(About this exercise)
Please write out only the lines from the line with "Where should I click to: Open" to the line with "The width and", inclusive, exactly as they stand below, without the pictures.

(Records from a data source)
--- START ---
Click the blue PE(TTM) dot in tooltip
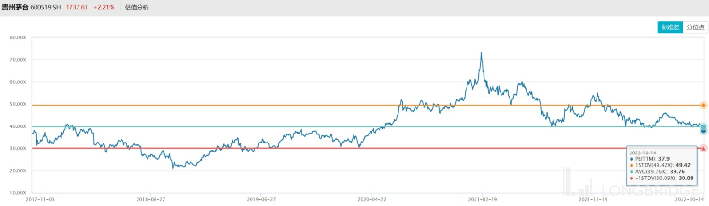Viewport: 709px width, 206px height. (632, 159)
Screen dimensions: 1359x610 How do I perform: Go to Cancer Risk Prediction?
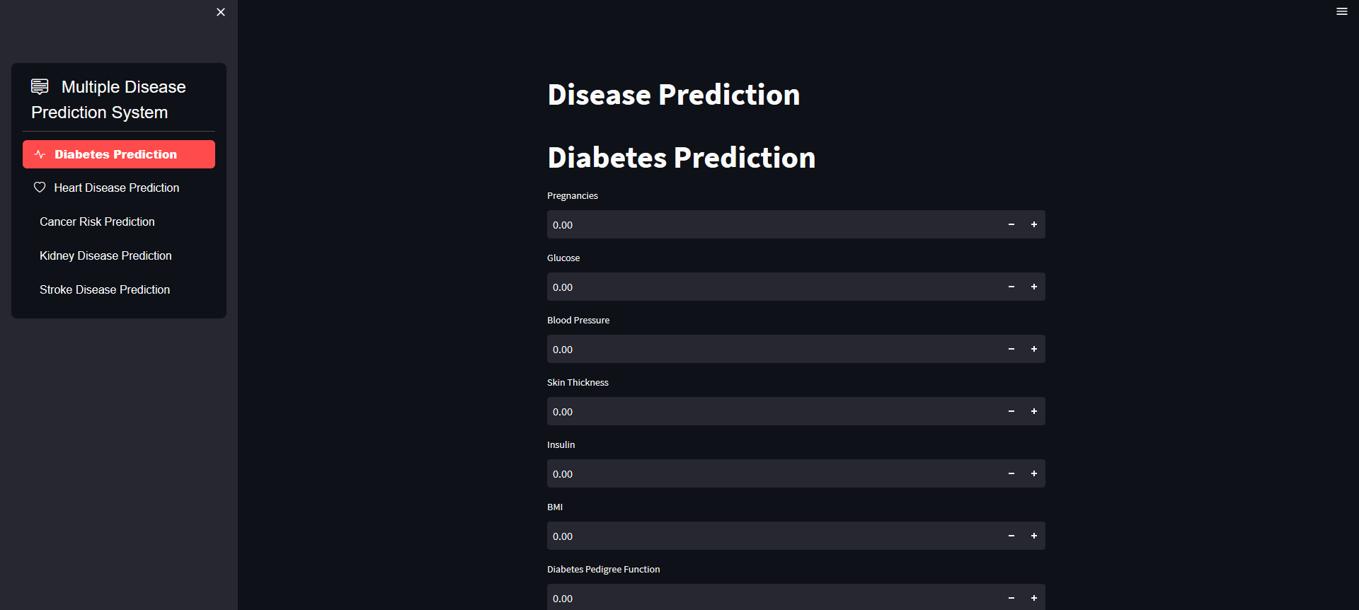tap(97, 221)
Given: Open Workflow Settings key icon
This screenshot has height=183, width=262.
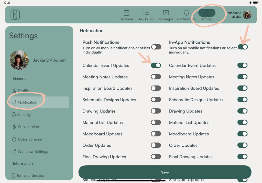Looking at the screenshot, I should pos(14,152).
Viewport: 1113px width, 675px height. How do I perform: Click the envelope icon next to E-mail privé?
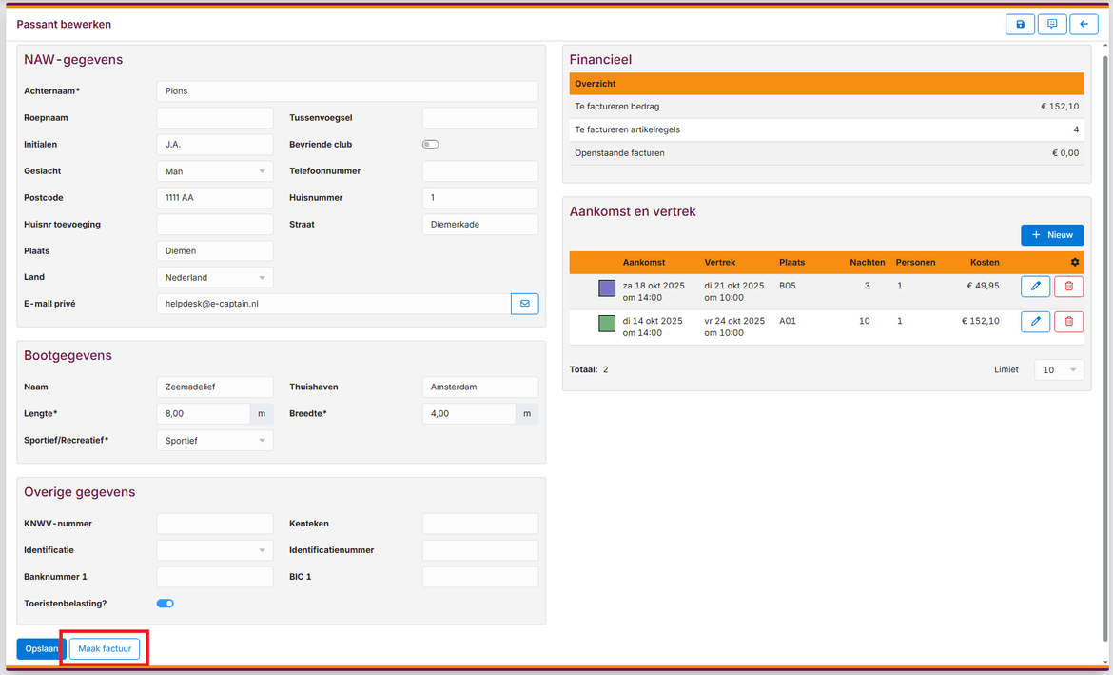[x=524, y=303]
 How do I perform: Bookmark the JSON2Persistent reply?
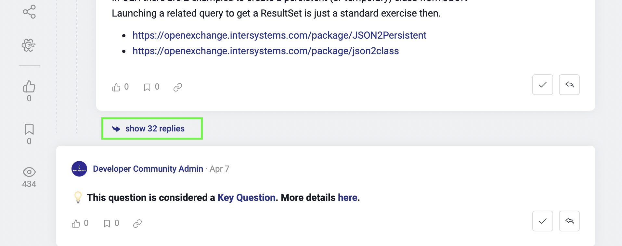[x=147, y=87]
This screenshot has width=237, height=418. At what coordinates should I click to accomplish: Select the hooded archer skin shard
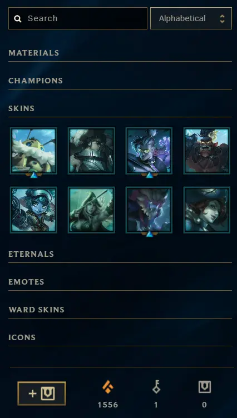tap(91, 210)
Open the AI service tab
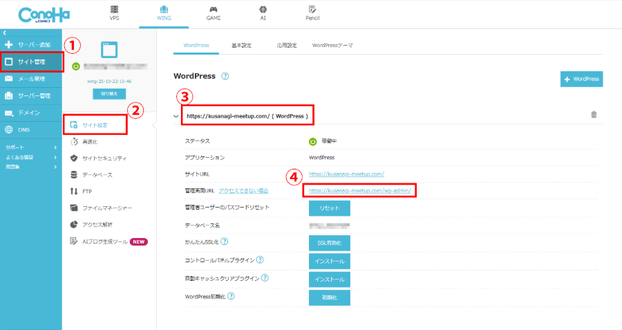The image size is (622, 330). point(263,13)
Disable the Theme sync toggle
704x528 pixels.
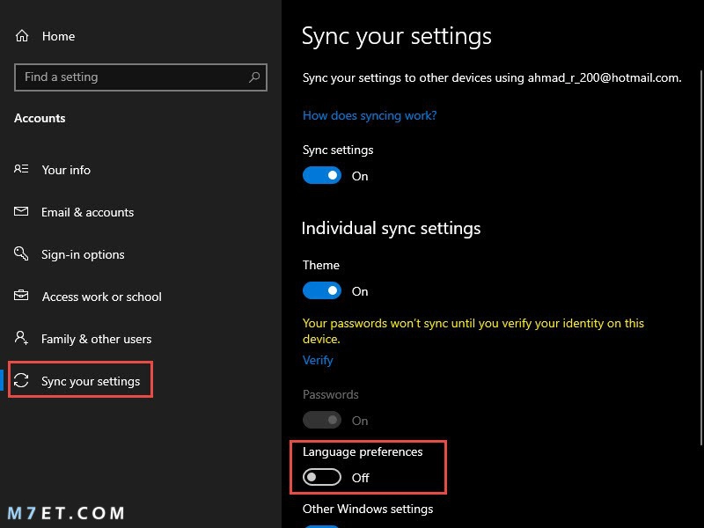pos(322,291)
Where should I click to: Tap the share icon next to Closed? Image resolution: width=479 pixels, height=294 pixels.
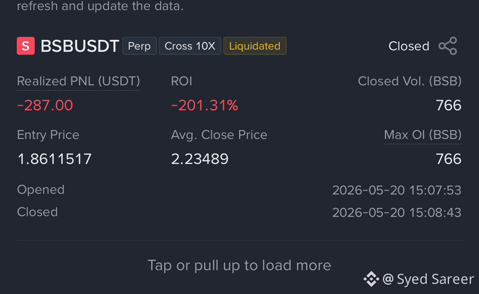pyautogui.click(x=448, y=46)
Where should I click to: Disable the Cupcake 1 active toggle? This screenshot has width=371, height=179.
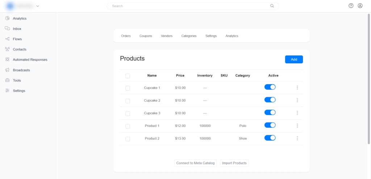(x=270, y=87)

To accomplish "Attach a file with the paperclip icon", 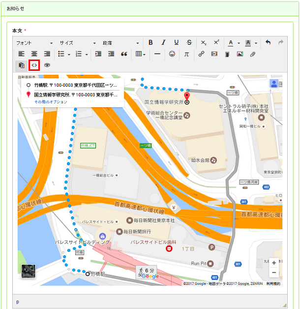I will point(253,54).
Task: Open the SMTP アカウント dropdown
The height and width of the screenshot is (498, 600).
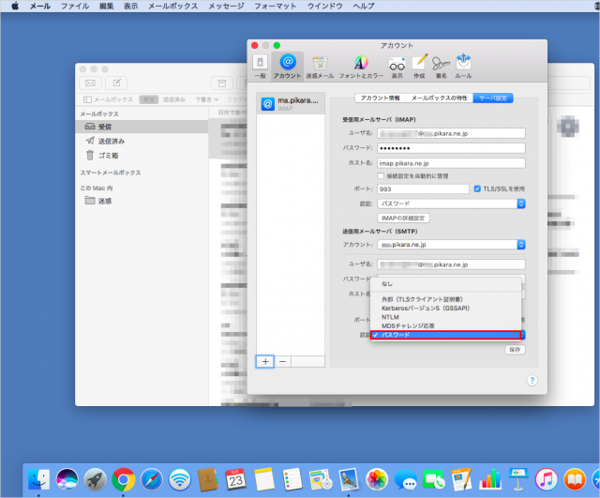Action: pos(452,245)
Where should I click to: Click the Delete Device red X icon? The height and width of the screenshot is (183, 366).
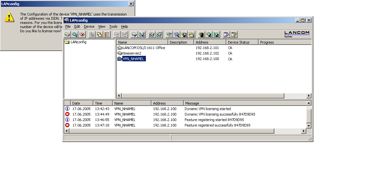(82, 35)
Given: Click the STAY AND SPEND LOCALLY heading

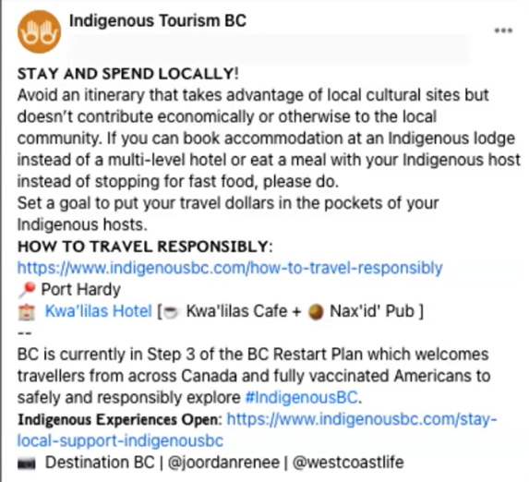Looking at the screenshot, I should click(x=127, y=74).
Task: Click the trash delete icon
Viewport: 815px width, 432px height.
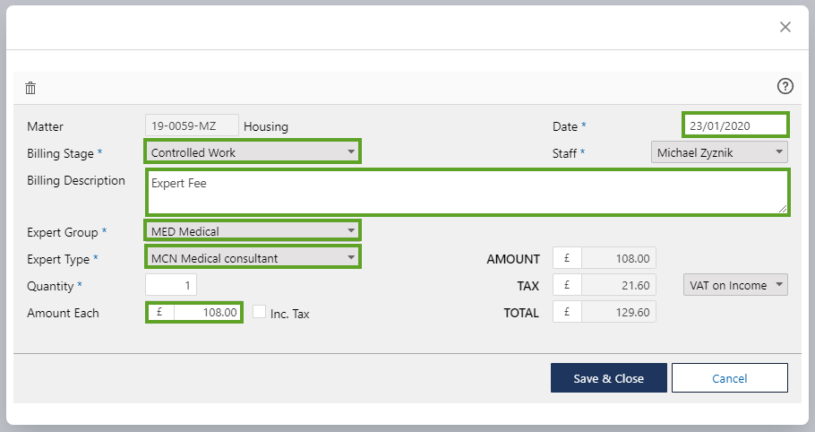Action: 30,88
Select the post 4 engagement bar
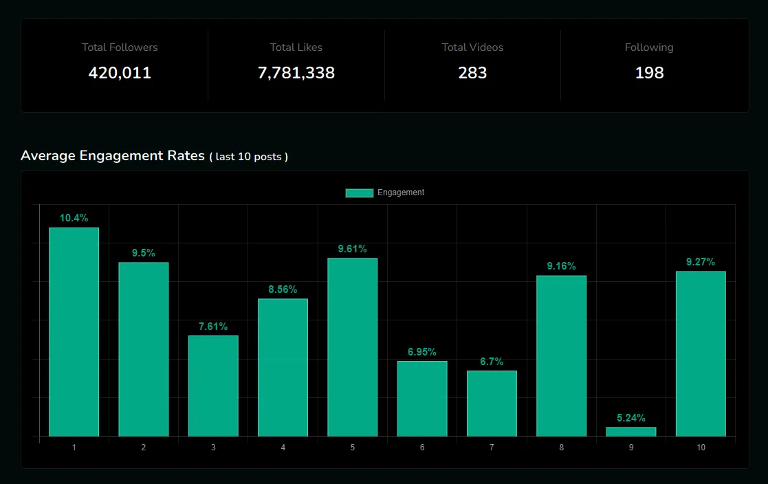This screenshot has width=768, height=484. click(283, 367)

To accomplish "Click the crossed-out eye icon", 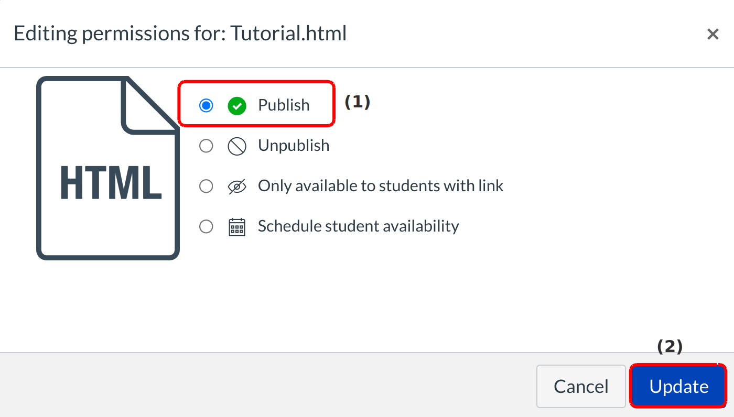I will point(237,186).
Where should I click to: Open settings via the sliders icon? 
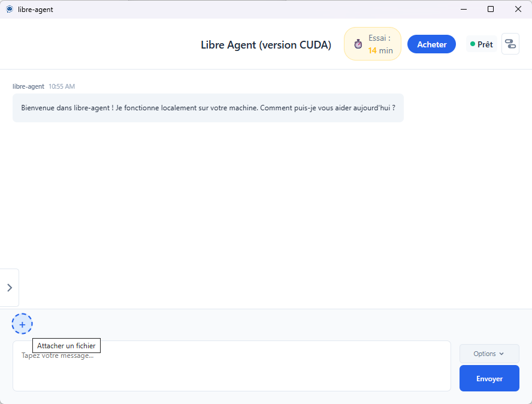tap(510, 44)
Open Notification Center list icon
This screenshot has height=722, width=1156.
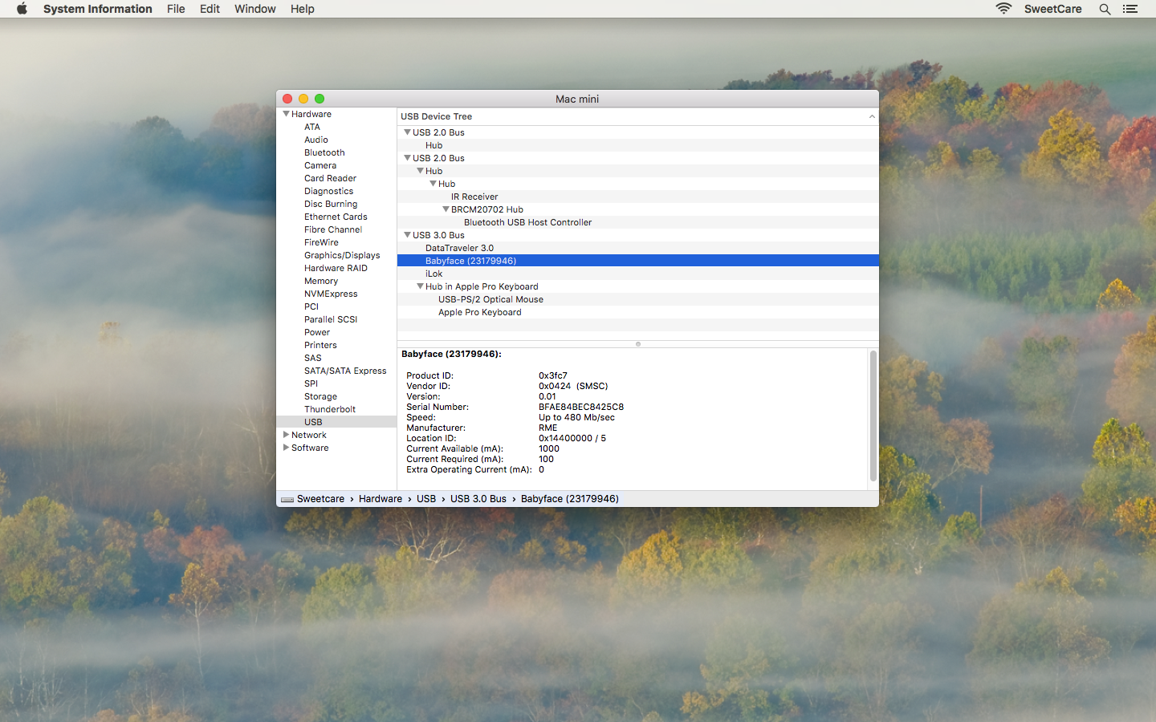pos(1130,9)
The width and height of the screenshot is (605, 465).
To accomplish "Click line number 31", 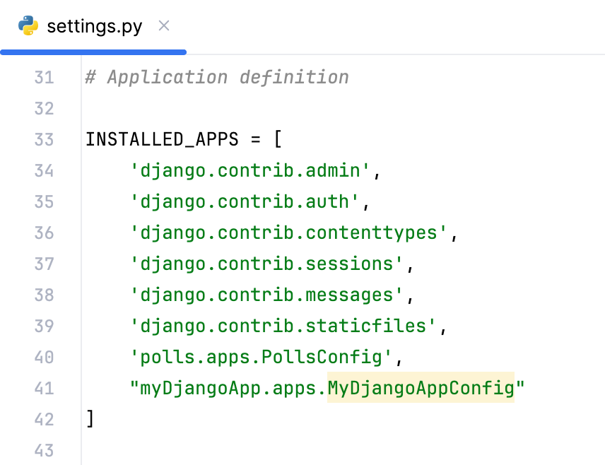I will coord(44,76).
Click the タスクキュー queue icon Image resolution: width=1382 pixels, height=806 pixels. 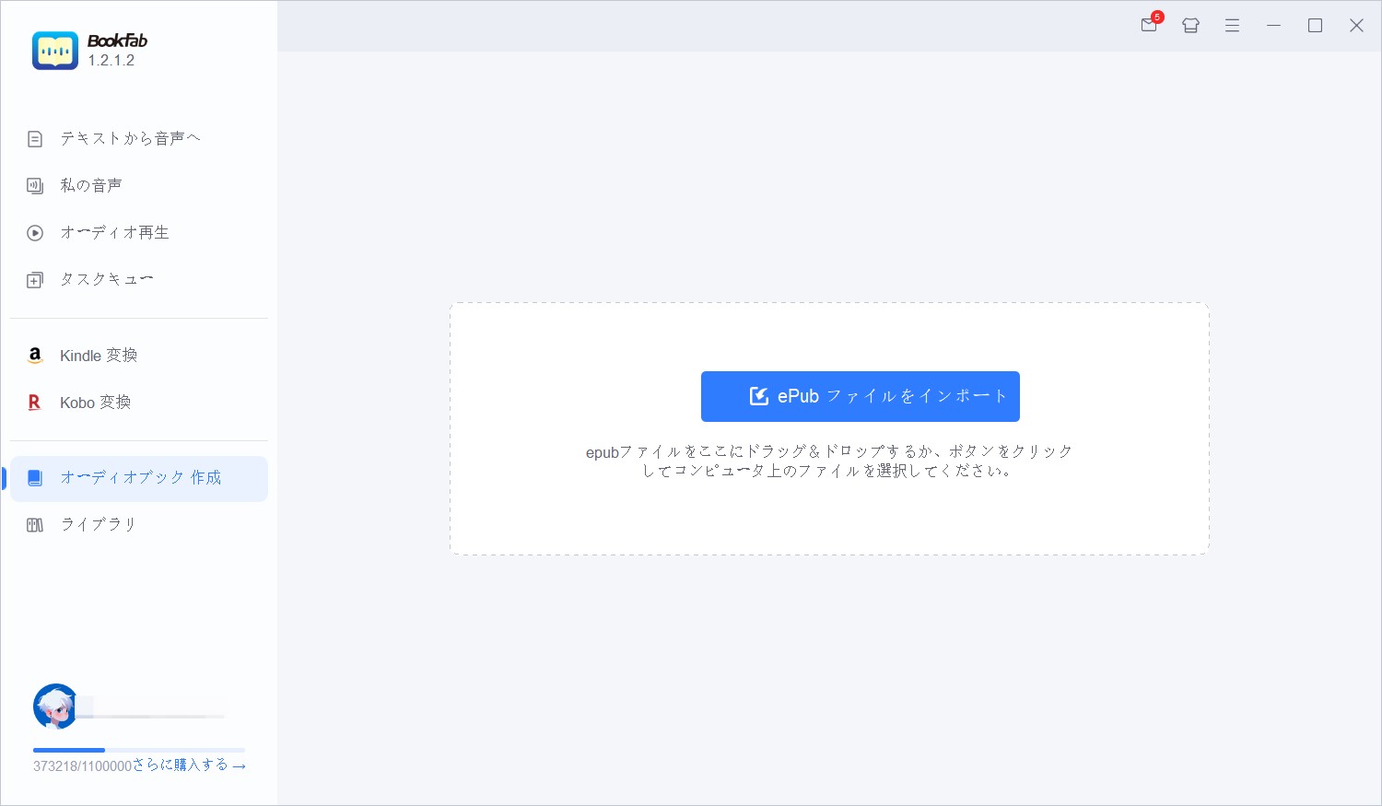35,280
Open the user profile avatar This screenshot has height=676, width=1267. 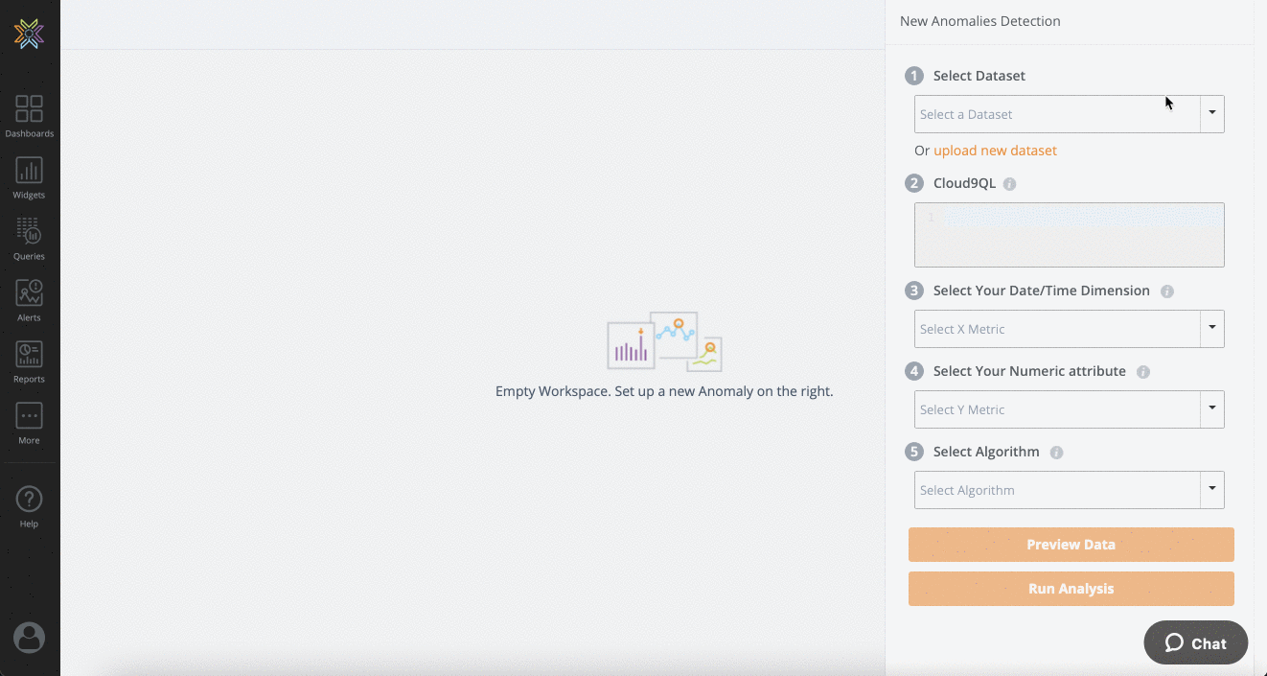pyautogui.click(x=29, y=638)

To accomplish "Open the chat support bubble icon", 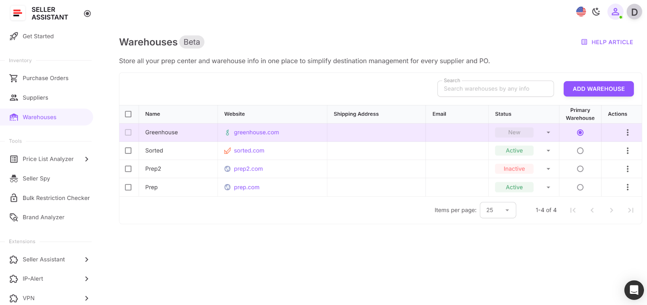I will click(x=634, y=290).
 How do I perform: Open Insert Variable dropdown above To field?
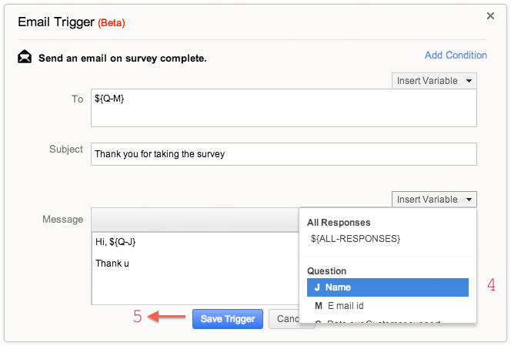pos(434,81)
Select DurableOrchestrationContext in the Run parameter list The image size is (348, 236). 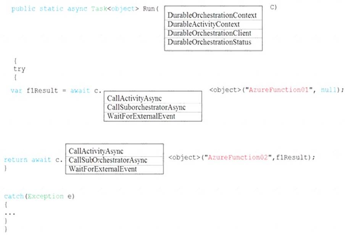click(212, 15)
--- END ---
(Answer for this exercise)
Where should I click to: Open settings via the sliders icon? 
tap(510, 44)
Open Notification Center list icon
This screenshot has height=722, width=1156.
pos(1130,9)
The width and height of the screenshot is (605, 465).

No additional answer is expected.